Fidelity expands 529 college savings options


Fidelity Investments is opening up some of its college savings plans by including other companies’ mutual funds on its menu of investment options, rather than restricting investors to Fidelity’s own funds.

Fidelity, the third-largest manager of 529 college savings plans, announced the change on Tuesday.

Here are the basics:

? Background: Section 529 college savings plans are named after the federal tax code that created them in 1997. These accounts enable parents to withdraw money for college expenses free of federal taxes. They’re popular because there are notable tax benefits for those going this route, compared with stashing the savings in bank accounts or certificates of deposit. Each plan is sponsored by a state that can set its own guidelines, including offering a tax deductions or credit to its residents. Investors aren’t limited to investing in their own state’s plan.

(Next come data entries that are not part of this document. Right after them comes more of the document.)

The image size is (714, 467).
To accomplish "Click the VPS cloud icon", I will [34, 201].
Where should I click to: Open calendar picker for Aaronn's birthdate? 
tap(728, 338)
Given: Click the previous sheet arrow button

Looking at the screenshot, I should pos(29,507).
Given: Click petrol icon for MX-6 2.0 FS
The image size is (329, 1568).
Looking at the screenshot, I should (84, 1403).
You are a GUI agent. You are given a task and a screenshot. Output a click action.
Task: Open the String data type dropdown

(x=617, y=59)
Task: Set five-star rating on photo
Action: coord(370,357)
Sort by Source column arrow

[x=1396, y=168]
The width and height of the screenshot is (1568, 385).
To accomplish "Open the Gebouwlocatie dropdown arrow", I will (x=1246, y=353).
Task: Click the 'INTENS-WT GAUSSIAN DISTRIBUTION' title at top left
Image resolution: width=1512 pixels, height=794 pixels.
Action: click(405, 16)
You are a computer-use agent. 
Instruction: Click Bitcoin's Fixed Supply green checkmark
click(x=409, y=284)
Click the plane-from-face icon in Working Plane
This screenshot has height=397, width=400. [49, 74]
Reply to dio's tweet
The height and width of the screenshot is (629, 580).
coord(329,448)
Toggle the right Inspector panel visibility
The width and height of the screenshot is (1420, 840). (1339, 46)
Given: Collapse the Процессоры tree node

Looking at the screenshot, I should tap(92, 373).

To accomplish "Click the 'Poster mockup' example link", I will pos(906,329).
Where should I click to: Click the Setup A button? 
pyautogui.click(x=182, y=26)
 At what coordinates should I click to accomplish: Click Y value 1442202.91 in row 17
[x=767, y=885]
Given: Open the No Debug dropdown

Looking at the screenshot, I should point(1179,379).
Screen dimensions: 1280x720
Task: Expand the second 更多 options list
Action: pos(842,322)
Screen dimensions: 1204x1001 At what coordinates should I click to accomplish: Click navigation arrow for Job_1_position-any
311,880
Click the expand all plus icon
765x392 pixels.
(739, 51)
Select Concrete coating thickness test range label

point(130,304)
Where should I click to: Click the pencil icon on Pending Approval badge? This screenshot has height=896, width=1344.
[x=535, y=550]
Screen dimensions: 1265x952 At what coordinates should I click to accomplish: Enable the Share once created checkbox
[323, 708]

? Open or closed?: Traditionally, 529 plans have restricted investment options to mutual funds from the company managing the plan. However, some 529s have adopted “open-architecture” approaches, where the investment menu includes funds offered by other companies. Investors get access to funds that might have better managers than the company operating the plan, and might deliver superior investment performance. However, there’s no guarantee that will be the case. And open-architecture plans typically charge higher fees, which could offset any performance edge.

? Who can participate: Fidelity’s expanded investment menu is available to investors nationwide in four 529 plans that the Boston-based company manages. Those are the Arizona-sponsored Fidelity Arizona College Savings Plan; the Delaware College Investment Plan; the Massachusetts U. Fund College Investing Plan; and the New Hampshire UNIQUE College Investing Plan. Collectively, those plans manage about $9.3 billion, or nearly 8 percent of all assets in 529 plans, according to fund tracker Morningstar.

? The new options: The outside funds that investors in the Fidelity 529 plans can now choose from are selected by Fidelity. Examples of funds with strong performance records include JPMorgan U.S. Equity, MFS International Value, and Pimco Total Return. Plan portfolios typically hold a mix of funds investing in stocks, bonds and money-market investments. As a child gets closer to college age, the investment mix becomes more conservative. That shift reduces the potential for a big loss just as a student needs to draw from savings to help cover tuition, books and room and board.

? Fees: Program fees and expenses for funds in Fidelity’s new multi-company 529 plan options run from 0.93 percent to 1.42 percent of plan assets. That’s more costly than the 529 options that Fidelity continues to offer using only in-house funds. Fees and expenses range from 0.57 percent to 1.06 percent for a 529 plan option in which assets are invested in funds that rely on professional managers to pick investments. The range is 0.25 percent to 0.35 percent for 529s that invest in index funds which passively track market indexes.